Synthetic Data

class rackio_AI.preprocessing.SyntheticData()

This class allows you to add anomalies to a data to model the behavior of a data that comes from the field You can add the following anomalies:

  • Gaussian noise
  • Outliers
  • Frozen data
  • Excessive noise
  • Out of range data
  • Instrument decalibration
  • Sensor drift
add_instrument_error(self)

Add insturment error according the error and repeteability instrument

Parameters

None

:return:

  • data: (np.ndarray) data with instrument error
add_decalibration(self, decalibration_factor=2.0, duration=10)

Add instrument decalibration to the data

Parameters

  • decalibration_factor: (float) default=2.0: Instrument error amplitude respect to original instrument error
  • duration: (int) default=10: Values followed in the data in which the anomaly will be maintained

return

  • data: (np.ndarray) data with instrument decalibration
add_sensor_drift(self, sensor_drift_factor=5.0, duration=10)

Adding sensor drift anomaly to the data

Parameters

  • sensor_drift_factor: (float) default=5.0: Instrument sensor drift amplitude respect to original instrument error
  • duration: (int) default=10: Values followed in the data in which the anomaly will be maintained

return

  • data: (np.ndarray) data with sensor drift
add_excessive_noise(self, error_factor=3.0, repeteability_factor=3.0, duration=10)
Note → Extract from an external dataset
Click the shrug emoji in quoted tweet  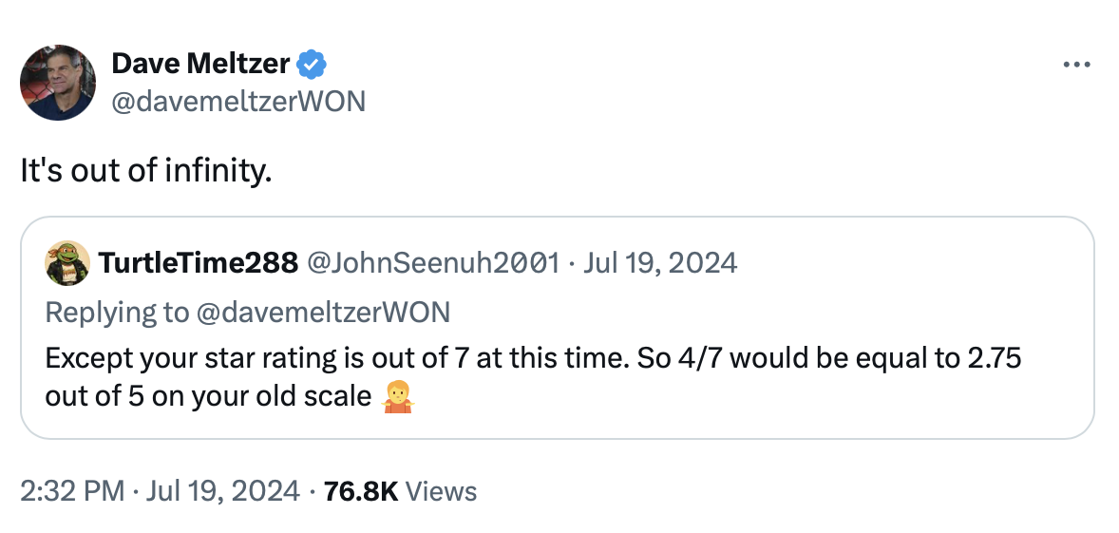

Adding excessive gaussian noise anomaly to the data

Parameters

  • error_factor: (float) default=3.0: Instrument error amplitude respect to original instrument error
  • repeteability_factor: (float) default=3.0: Instrument repeteability amplitude respect to original repeteability
  • duration: (int) default=10: Values followed in the data in which the anomaly will be maintained

return

  • data: (np.ndarray) data with excessive white noise
add_frozen_data(self, duration=10)

Adding frozing anomaly to the data

Parameters

  • duration: (int) default=10: Values followed in the data in which the anomaly will be maintained

return

  • data: (np.ndarray) data with frozen instrument
add_outlier(self, span_factor=0.03)

Adding outlier anomaly to the data

Parameters

  • span_factor: (float) default=0.03: Fraction respect to instrument range to add to the data

return

  • data: (np.ndarray) data with outlier
add_out_of_range(self, duration=10)

Adding out of range anomaly to the data

Parameters

  • duration: (int) default=10: Values followed in the data in which the anomaly will be maintained

return

  • data: (np.ndarray) data with out of range
call(self, decalibrations=None, sensor_drift=None, excesive_noise=None, frozen_data=None, outliers=None, out_of_range=None, add_WN=False, columns_names=[], **options)

Callback to do anomalies


Parameters

  • decalibrations: (int) default=0: decalibration anomalies to add
  • sensor_drift: (int) default=0: sensor drift anomalies to add
  • excesive_noise: (int) default=0: excesive noise anomalies to add
  • frozen_data: (int) default=0: frozen data anomalies to add
  • outliers: (int) default=0: outlier anomalies to add
  • out_of_range: (int) default=0: out of range anomalies to add
  • add_WN: (bool) default=False: add or not add error instrumentation
  • options:
    • duration: (dict)
      • min: (int) default=10
      • max: (int) default=50
    • view: (bool) default=False
    • columns: (list[int]) default=[0]

return:

  • data: (np.array, pd.DataFrame): data with anomalies

Snippet code

>>> import os
>>> from rackio_AI import RackioAI, get_directory, SyntheticData
>>> filename = os.path.join(get_directory('pkl_files'), 'test_data.pkl')
>>> data = RackioAI.load(filename)
>>> error = [0.0025, 0.0025, 0.0025, 0.0025]
>>> repeteability = [0.001, 0.001, 0.001, 0.001]
>>> lower_limit = [0, 0, 400000, 100000]
>>> upper_limit = [500, 500, 1200000, 600000]
>>> dead_band = [0.001, 0.001, 0.001, 0.001]
>>> SD = SyntheticData()
>>> SD.add_attributes(error=error, repeteability=repeteability, lower_limit=lower_limit, upper_limit=upper_limit, dead_band=dead_band)
>>> data = SD(frozen_data=2, out_of_range=1, add_WN=True, view=False, columns=[0,1,2,3], duration={'min': 20, 'max': 100})
done(self, view=False, **options)

This method allows to you plot the anomalies added to the data

Parameters

  • view: (bool) default=False: If False no plot, True plot
  • options:
    • columns: (list[int]) columns to plot in a list
    • ylabel: (str) ylabel string
    • xlabel: (str) xlabel string

return

None
round_by_dead_band(self)

Round data according to the instrument dead band

Parameters

  • data: (np.array)

return

  • data: (np.array): round data applied
view(self, columns=[0], xlabel='Time', ylabel='Amplitude')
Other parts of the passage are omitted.